- _Problem statement_:
Copy the data word for word, from the line with "Click the info circle Details icon" up to and including the line with "point(691,489)".

-- begin Information shown --

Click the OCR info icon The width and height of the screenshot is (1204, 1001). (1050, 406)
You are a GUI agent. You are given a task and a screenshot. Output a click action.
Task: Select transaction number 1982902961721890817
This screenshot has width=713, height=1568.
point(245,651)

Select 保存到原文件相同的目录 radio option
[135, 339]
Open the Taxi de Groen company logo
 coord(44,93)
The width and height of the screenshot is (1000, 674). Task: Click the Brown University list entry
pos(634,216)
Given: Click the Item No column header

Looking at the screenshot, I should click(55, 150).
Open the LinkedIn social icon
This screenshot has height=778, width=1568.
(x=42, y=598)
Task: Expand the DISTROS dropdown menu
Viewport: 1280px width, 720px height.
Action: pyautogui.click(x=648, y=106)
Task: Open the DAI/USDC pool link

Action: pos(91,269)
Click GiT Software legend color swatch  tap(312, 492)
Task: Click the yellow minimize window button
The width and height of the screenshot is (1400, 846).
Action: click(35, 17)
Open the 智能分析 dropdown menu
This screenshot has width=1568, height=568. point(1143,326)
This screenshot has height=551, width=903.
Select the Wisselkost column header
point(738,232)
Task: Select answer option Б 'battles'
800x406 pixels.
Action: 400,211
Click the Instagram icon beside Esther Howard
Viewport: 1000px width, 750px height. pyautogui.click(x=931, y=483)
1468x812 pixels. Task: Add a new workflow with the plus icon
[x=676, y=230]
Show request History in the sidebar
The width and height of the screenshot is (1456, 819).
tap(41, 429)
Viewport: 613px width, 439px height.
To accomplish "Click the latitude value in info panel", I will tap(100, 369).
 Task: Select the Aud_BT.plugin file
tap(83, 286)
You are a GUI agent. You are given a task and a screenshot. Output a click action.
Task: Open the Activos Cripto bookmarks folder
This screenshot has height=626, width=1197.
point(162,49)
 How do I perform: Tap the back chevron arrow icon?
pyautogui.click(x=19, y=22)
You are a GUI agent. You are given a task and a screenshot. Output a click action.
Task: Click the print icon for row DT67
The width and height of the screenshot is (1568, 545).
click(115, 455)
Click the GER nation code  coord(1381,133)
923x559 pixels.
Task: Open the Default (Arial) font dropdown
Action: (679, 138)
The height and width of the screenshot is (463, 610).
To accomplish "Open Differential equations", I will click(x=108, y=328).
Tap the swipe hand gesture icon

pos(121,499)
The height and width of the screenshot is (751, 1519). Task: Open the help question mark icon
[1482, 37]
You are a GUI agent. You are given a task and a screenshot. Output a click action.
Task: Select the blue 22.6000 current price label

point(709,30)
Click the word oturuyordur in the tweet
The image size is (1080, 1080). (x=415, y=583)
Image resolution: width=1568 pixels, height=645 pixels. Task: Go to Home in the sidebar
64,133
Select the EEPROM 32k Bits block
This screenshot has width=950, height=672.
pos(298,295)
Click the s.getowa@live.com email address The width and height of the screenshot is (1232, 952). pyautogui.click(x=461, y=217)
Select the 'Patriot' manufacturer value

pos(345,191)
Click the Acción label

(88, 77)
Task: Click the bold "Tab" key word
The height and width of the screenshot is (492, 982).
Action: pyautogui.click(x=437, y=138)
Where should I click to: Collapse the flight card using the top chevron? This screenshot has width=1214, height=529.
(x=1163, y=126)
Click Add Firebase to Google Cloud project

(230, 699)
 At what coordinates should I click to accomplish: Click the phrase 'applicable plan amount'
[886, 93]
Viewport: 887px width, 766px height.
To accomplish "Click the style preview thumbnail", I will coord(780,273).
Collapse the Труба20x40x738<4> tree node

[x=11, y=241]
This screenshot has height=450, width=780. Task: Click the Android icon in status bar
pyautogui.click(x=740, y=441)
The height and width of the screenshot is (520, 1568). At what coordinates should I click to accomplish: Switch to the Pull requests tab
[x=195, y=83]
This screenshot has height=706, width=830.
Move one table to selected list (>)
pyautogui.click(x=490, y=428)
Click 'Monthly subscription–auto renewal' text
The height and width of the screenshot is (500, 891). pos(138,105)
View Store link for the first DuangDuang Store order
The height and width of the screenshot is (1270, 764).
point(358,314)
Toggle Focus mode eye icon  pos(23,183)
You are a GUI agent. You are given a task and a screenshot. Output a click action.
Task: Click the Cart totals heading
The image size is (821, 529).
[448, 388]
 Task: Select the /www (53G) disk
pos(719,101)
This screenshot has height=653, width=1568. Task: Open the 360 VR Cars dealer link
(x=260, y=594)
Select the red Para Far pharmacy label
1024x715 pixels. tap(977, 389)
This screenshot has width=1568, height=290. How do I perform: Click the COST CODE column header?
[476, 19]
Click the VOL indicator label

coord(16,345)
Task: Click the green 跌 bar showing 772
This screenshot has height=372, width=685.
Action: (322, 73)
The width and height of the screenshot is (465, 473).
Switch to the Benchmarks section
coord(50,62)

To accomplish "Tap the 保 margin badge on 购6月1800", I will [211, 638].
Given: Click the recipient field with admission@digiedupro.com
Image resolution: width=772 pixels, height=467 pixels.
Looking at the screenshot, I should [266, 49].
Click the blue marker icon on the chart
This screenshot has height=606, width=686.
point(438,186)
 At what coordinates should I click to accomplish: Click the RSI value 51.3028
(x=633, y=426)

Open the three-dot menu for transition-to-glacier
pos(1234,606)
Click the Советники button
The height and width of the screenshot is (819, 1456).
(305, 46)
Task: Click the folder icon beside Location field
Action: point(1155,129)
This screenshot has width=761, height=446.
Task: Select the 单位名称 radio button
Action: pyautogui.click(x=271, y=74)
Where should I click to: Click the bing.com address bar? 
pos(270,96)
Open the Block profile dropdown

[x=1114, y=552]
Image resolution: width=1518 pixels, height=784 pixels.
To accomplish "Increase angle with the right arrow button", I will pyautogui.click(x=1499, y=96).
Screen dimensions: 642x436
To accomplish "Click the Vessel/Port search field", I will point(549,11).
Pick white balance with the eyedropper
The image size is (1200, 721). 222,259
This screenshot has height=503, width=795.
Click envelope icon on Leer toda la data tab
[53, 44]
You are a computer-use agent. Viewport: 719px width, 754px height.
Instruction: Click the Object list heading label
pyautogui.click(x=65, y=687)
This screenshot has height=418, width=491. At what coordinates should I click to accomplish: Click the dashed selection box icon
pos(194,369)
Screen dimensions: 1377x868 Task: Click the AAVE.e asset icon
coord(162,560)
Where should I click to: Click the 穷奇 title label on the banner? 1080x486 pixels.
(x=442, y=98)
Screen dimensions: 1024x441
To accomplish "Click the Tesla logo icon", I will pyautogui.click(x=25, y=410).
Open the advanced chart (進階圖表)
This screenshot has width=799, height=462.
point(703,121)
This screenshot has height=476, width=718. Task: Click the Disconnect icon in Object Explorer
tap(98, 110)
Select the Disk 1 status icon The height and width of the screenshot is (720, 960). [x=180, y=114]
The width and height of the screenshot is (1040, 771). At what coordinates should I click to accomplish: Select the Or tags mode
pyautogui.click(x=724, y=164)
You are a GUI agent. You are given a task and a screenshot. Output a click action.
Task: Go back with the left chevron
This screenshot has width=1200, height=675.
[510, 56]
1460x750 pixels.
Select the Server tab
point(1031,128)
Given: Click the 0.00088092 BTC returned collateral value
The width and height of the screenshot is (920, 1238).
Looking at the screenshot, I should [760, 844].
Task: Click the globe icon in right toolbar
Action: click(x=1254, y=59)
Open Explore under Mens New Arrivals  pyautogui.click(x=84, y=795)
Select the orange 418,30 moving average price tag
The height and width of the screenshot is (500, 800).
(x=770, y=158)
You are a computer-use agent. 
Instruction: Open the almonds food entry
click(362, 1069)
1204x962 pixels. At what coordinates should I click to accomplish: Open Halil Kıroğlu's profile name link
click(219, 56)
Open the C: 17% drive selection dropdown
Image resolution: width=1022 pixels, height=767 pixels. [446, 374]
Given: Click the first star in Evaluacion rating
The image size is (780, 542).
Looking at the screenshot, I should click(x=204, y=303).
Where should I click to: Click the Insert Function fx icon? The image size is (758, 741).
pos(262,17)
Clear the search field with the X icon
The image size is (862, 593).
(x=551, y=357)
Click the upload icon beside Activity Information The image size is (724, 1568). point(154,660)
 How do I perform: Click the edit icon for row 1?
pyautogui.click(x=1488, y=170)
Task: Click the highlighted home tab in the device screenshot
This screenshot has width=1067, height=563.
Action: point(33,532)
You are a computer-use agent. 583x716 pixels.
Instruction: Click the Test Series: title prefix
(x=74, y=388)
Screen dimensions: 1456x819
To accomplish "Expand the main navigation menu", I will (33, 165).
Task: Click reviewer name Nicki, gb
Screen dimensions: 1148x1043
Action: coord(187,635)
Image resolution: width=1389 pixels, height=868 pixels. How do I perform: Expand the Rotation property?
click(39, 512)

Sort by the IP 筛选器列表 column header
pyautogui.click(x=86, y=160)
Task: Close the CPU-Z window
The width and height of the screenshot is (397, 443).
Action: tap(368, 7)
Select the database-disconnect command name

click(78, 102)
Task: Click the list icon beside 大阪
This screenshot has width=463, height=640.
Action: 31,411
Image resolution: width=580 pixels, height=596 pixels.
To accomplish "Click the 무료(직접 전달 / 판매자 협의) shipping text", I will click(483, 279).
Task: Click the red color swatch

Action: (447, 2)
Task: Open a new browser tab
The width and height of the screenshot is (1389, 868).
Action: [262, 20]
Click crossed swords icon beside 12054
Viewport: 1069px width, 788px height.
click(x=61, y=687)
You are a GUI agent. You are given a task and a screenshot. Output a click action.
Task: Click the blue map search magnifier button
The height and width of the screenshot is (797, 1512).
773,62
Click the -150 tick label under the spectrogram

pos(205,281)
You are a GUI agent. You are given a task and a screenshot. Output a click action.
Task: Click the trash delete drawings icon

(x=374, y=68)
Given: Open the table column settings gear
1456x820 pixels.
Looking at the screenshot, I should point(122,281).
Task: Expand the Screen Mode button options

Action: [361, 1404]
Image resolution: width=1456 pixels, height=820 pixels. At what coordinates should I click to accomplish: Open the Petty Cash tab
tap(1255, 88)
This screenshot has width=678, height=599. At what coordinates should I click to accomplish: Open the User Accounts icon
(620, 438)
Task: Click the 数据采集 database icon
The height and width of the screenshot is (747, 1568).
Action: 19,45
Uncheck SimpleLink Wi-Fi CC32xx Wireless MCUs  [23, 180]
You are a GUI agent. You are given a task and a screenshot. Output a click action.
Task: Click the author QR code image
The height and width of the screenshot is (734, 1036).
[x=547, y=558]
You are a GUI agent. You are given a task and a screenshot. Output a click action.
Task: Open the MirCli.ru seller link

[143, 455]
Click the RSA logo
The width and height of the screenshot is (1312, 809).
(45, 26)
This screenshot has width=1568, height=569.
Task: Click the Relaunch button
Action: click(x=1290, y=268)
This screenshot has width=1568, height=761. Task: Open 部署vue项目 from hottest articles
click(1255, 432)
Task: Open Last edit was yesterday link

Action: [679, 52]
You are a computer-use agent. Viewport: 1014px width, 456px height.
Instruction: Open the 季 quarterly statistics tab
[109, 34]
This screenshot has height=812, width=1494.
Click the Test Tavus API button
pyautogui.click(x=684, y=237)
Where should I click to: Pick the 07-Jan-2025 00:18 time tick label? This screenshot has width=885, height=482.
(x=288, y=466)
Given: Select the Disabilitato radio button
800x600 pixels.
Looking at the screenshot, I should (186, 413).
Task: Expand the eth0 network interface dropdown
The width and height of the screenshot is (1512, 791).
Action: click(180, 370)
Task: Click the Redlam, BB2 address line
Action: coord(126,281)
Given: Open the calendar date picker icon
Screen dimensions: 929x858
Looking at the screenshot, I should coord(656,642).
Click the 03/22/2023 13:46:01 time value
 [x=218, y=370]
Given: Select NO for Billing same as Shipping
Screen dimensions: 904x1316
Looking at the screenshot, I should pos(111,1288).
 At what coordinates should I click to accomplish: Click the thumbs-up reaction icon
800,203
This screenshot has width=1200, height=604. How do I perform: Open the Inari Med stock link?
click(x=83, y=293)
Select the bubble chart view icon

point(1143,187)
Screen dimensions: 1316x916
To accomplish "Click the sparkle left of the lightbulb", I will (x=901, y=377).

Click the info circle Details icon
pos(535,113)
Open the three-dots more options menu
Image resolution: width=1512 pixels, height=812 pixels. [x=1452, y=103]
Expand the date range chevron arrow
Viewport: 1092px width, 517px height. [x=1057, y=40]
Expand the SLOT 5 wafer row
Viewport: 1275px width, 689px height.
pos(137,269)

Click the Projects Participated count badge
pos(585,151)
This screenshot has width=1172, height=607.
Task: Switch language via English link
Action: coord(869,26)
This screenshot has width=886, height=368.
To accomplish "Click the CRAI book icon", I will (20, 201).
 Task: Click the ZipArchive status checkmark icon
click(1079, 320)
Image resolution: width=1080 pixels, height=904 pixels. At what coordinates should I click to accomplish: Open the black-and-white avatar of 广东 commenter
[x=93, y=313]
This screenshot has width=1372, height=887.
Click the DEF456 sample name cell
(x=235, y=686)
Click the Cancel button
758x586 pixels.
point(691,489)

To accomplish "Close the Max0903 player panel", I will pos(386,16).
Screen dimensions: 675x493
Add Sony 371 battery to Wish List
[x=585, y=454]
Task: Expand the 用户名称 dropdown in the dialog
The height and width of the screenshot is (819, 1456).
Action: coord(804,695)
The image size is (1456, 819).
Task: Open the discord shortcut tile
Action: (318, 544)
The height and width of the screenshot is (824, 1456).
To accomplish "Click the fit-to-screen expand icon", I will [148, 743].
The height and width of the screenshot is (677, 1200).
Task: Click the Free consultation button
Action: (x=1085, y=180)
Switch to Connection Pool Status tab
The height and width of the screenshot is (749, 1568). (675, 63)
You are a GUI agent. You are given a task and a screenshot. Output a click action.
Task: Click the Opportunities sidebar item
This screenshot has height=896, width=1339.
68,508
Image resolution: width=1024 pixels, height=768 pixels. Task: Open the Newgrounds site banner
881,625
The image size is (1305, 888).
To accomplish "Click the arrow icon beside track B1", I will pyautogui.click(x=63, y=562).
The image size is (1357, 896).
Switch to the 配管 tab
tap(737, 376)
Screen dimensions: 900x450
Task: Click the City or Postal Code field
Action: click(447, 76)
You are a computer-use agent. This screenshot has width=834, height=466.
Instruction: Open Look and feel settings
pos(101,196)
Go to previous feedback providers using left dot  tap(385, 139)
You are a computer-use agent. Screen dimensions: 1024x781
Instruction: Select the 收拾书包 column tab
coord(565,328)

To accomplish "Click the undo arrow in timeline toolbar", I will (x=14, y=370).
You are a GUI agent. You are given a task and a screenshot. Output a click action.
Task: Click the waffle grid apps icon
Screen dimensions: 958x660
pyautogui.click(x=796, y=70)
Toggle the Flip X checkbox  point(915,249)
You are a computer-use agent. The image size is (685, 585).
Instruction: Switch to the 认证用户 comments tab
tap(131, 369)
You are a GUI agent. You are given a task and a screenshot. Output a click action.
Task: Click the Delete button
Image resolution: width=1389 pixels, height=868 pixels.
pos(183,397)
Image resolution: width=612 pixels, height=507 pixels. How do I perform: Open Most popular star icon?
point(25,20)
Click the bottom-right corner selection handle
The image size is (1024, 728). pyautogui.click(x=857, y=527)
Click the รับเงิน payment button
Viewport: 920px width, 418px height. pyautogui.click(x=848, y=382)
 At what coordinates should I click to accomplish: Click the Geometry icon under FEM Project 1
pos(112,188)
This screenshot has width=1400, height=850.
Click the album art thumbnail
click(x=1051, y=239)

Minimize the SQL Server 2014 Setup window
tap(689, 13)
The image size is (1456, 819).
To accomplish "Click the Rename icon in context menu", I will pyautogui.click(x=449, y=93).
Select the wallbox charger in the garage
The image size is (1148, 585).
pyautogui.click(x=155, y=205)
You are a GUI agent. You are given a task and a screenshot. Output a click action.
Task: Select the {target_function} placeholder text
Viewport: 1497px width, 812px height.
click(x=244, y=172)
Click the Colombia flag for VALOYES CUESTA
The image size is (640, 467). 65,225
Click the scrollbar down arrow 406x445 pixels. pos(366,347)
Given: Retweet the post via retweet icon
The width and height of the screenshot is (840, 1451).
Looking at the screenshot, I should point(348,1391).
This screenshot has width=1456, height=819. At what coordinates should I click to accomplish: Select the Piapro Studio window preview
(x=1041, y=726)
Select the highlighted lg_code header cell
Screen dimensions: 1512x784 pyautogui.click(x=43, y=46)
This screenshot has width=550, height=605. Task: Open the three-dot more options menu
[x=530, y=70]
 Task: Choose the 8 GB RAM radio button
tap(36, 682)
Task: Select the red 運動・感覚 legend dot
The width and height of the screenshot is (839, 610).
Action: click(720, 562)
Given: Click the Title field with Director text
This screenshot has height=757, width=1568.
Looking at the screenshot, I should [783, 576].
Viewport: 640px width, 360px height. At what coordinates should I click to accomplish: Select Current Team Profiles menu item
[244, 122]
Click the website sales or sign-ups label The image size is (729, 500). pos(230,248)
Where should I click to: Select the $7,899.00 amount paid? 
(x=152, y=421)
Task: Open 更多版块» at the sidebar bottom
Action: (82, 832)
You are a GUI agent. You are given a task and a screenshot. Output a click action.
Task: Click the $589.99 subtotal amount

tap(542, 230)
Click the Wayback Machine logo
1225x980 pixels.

-- end Information shown --

- _Response below_:
Click the info circle Details icon
pos(535,113)
Open the three-dots more options menu
Image resolution: width=1512 pixels, height=812 pixels. [x=1452, y=103]
Expand the date range chevron arrow
Viewport: 1092px width, 517px height. [x=1057, y=40]
Expand the SLOT 5 wafer row
Viewport: 1275px width, 689px height.
pos(137,269)

Click the Projects Participated count badge
pos(585,151)
This screenshot has width=1172, height=607.
Task: Switch language via English link
Action: coord(869,26)
This screenshot has width=886, height=368.
To accomplish "Click the CRAI book icon", I will (20, 201).
 Task: Click the ZipArchive status checkmark icon
click(1079, 320)
Image resolution: width=1080 pixels, height=904 pixels. At what coordinates should I click to accomplish: Open the black-and-white avatar of 广东 commenter
[x=93, y=313]
This screenshot has width=1372, height=887.
Click the DEF456 sample name cell
(x=235, y=686)
Click the Cancel button
758x586 pixels.
point(691,489)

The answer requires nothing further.